Passage given:
Wednesday, September 17, 2008

A Matter of Trust

If memory serves me correctly, there was once a television game show called, “Who Do You Trust?” Despite the questionable grammar, this is not a bad question for Baptists today. One of the casualties of the controversy among Baptists in the south was trust. Keeping and maintaining trust is also one of the greatest challenges for the Cooperative Baptist Fellowship movement today.

As the battle was joined in the eighties, the key question from those seeking to move the convention in a new direction was, “Can we really trust those who are leading our institutions?” What that really meant was, “Are they doing it our way?” and the answer was “No.”

In the course of the controversy, many who had been leaders came to the point that they could not trust those in the institutions that they were attempting to "save" from the insurgents. (For more on this, read Cecil Sherman’s By My Own Reckoning.) Some of the institutional heads saw their defenders as “more trouble” than the leaders of the takeover crowd. Therefore, trust was lost between long time friends and has only begun to be restored after a number of years.

When new leadership came to the old Baptist institutions, the moderates questioned whether they could trust these leaders. Unfortunately, the answer has often been “No.” Even the house organs of the institutions have had to acknowledge questionable stewardship, poor leadership, and division among board members of the institutions.

As churches and individuals have left the old structure to affiliate with new partners like the Cooperative Baptist Fellowship, they have brought a certain level of caution and a reluctance to trust. Like the pet dog who has been kicked one time too many by a cruel master, they are afraid of being hurt and disappointed again.

This lack of trust introduces tentativeness into the relationships between various entities in the Fellowship movement. This means that churches fear giving up control to entities beyond themselves as they did in the past. The challenge that CBF and state organizations like TCBF face in relation to the churches is not that the churches will revert to the old structure but that they will pursue at least two other courses. First, they will choose not to affiliate with any cooperative group and pursue their own agenda. Second, they will hold their spiritual, financial, and personnel resources tightly and be unwilling to share those with others in joint endeavors. Such thinking leads to fragmentation in Baptist life.

Add to this the fact that we have adopted a “societal” system with every entity trying to relate to the local church directly. Churches choose their relationships in Baptist life. They decide if they will relate to CBF and/or the state organization. They decide if they want to support seminaries, publishing houses, news agencies, and other providers. We have often talked about this being a “web” based model, but such a model has its limitations and weaknesses. This approach overtaxes the gatekeepers in the churches and can dilute the impact that the churches’ resources can have beyond themselves.

I believe that each church is accountable to God to “discover and fulfill its God-given mission” but each church is also called to be part of the larger body of Christ in some way. Although the individual local congregation is at the center of Kingdom work, this does not preclude cooperation with other believers. In fact, being part of Kingdom work draws us into mutual sharing and collaborative ministry.

How do we build trust? By trusting. By being honest with each other. By living with integrity. We did not get into this problem overnight, and it will take time for us to rebuild bonds of trust and love

Wednesday, September 10, 2008

Lord, Teach Us How to Pray


In our church’s worship, we regularly recite the Lord’s Prayer. I think this is a positive addition that encourages worshippers of all ages to adopt a proper perspective on our relationship to God, God’s world, and our role in that world. The recitation of the Prayer also provides a sense of unity and connection with the universal church.

Records:

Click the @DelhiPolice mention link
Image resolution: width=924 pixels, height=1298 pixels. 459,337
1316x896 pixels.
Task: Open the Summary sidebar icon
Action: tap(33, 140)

Exercise description:
Continue the blog text above on Baptist trust and the Lord's Prayer from the point where it stops.

Solved problem:
Author Brian McLaren has provided an alternative spoken version of the Lord’s Prayer that uses unfamiliar words and phrasing to help us to hear the message of the Prayer in a new way. McLaren suggests using it in public worship by having a leader recite a line, having the congregation echo it, and then leaving a moment of silence for reflection.

Our Father, above us and all around us,
May your unspeakable Name be revered.

Here to earth, may your kingdom come.
Here on earth, may your will be done as it is in heaven.

Give us today our bread for today.
And forgive us our wrongs as we forgive those who wrong us.

Lead us away from the time of trial.
But liberate us from the evil.

For the kingdom is yours and yours alone,
And the power is yours and yours alone,
And the glory is yours and yours alone.
Amen.

Saturday, September 06, 2008

Blogging

I have been blogging for two years now and have posted over 120 blogs, over 40 this year alone. The medium gives me a good opportunity to reflect, organize my thoughts, and seek feedback from anyone who might be interested. Responses come occasionally and often from unexpected places. Recently I was involved in a conversation about blogs with a couple of colleagues. One was talking about how much time it took to do his blog and how he researched it very carefully. The other talked about the way he put his together and the joy he received form doing it. This started me thinking about different kinds of blogs and the approaches that individuals take to their blogs.

First, there are the “rants.” These are written by folks who just want to complain, attack, or get something off their chests. Some of these have been used in church conflict situations to further the cause of one side of the other. I don’t follow any of that type of blog. I can do my own rants!

Second, some blogs are more like journals where people reflect on their experiences and invite feedback. This is what I try to do in Barnabas File. It is not profound or well-researched (although I do try to be accurate in naming names and events), and simply shares my responses to life from my own perspective. Similar blogs are those written by my friends Danny Chisholm (http://dannychisholm.wordpress.com/feed/), Beth Bordeaux (http://gtmeval.blogspot.com/feeds/posts/default) and Rodney Wilson (http://feeds.feedburner.com/GetARoom?format=xml). They are a “slice of life” with a personal point of view.

Third, there are the informative blogs where the author shares from his or her expertise. One of the best of these is NTStudies (http://ntstudies.wordpress.com/feed/) written by David May, a professor of New Testament at Central Seminary. David speaks out of his expertise and passion in a particular field. It is well thought out, informative, and useful.

Fourth, there are blogs that are done by a group of people, usually as part of some organization to further the goals of the group. Cooperative Baptist Fellowship has a blog called The Fellowship Portal (http://cbfportal.wordpress.com/) that features comments from a number of contributors.

Fifth, there are dialogical blogs where two or more folks are discussing a topic and allow us to listen in on the dialogue. A good example is Mount and Mountain (http://mountandmountain.blogspot.com/feeds/posts/default) where Mike Smith, a Baptist pastor, and Rami Shapiro, a Jewish rabbi, are involved in a dialogue on the Ten Commandments and the Sermon the Mount from their respective traditions.

Blogs offer a unique opportunity to connect with people in an interesting and informative way. You may have other examples than the ones I have cited. I would be interested in hearing about them.